Airport petition verification to cost city $100K
"This is a very technical process. It is a time consuming process. It is not something we can afford to take shortcuts on," said Steve Thompson, the city's director of elections. "So, we will take the time that is necessary. It is possible that it could take the month."
Envision Edmonton, the group behind the plebiscite drive, is planning to deliver their petition to the city clerk around 3:30 p.m Thursday.
City elections employees will then have to go through the list to ensure the names belong to real people who live in Edmonton. The city will then use the services of a survey company to call some people at random to verify they signed the petition.
The $100,000 estimate comes from the cost of hiring this company as well as the wages of 15 to 20 temporary workers hired to help with the verification. The money will come out of the budget for October's municipal election.
Envision Edmonton board member Mary Ann Stanway said the cost of verifying the names is part of the process.

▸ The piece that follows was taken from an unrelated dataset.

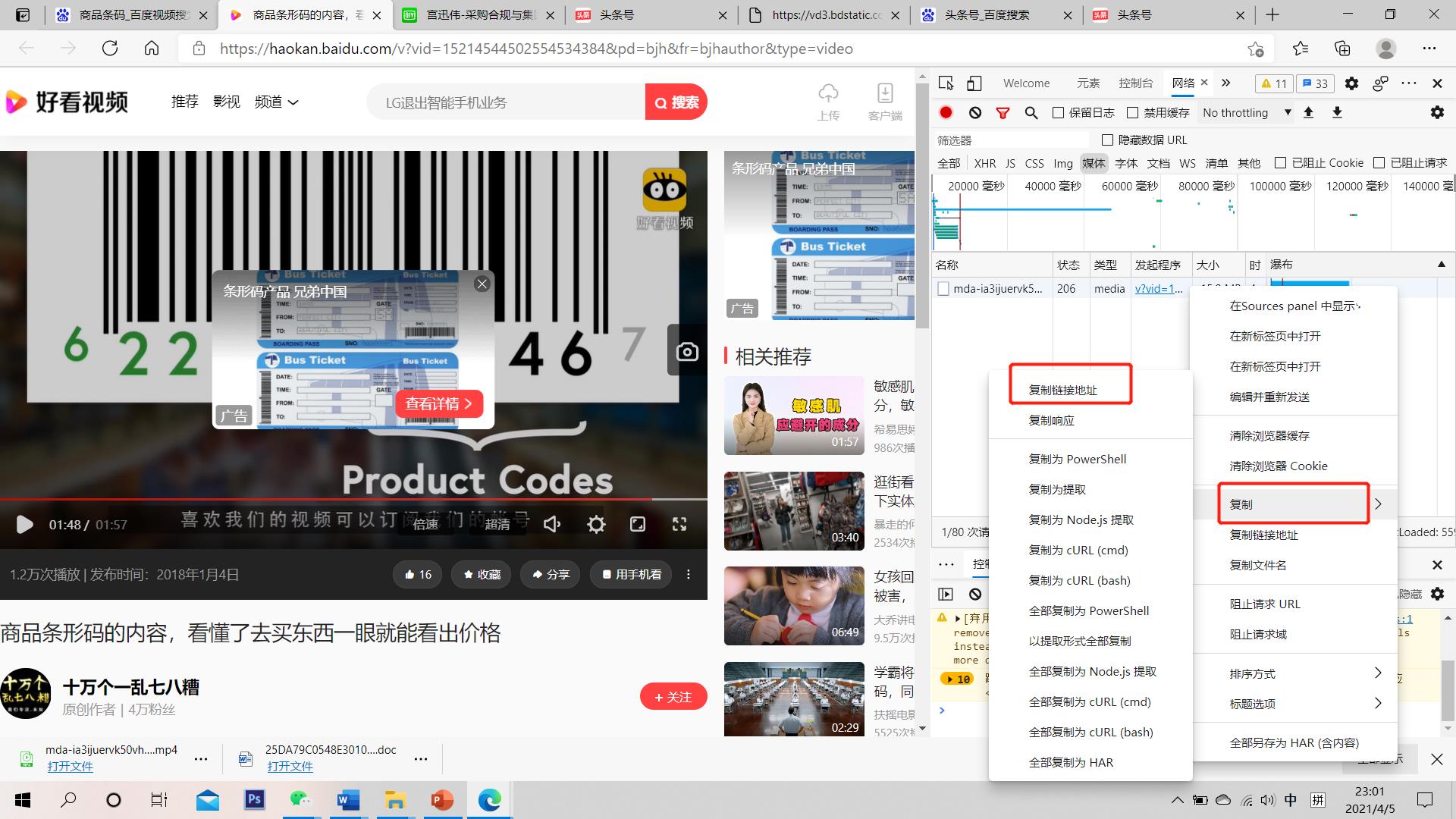Click the search icon in Network panel

1031,112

"We have a right to direct democracy. It's essential for our society and so therefore, this is the way the citizens' voices were heard, and then it's up to the city to follow through," she said.
Envision Edmonton needed to collect 78,244 valid signatures of Edmonton residents who are over the age of 18 and live in Edmonton. The number represents 10 per cent of the city's population.
The group says volunteers surpassed that number after holding a petition blitz on the weekend. The group is doing verification of its own before the petition is delivered to city hall.
An Envision Edmonton spokesperson told CBC News just before 7 p.m. Wednesday that the group had verified 89,000 signatures.
The city has 30 days to verify the petition.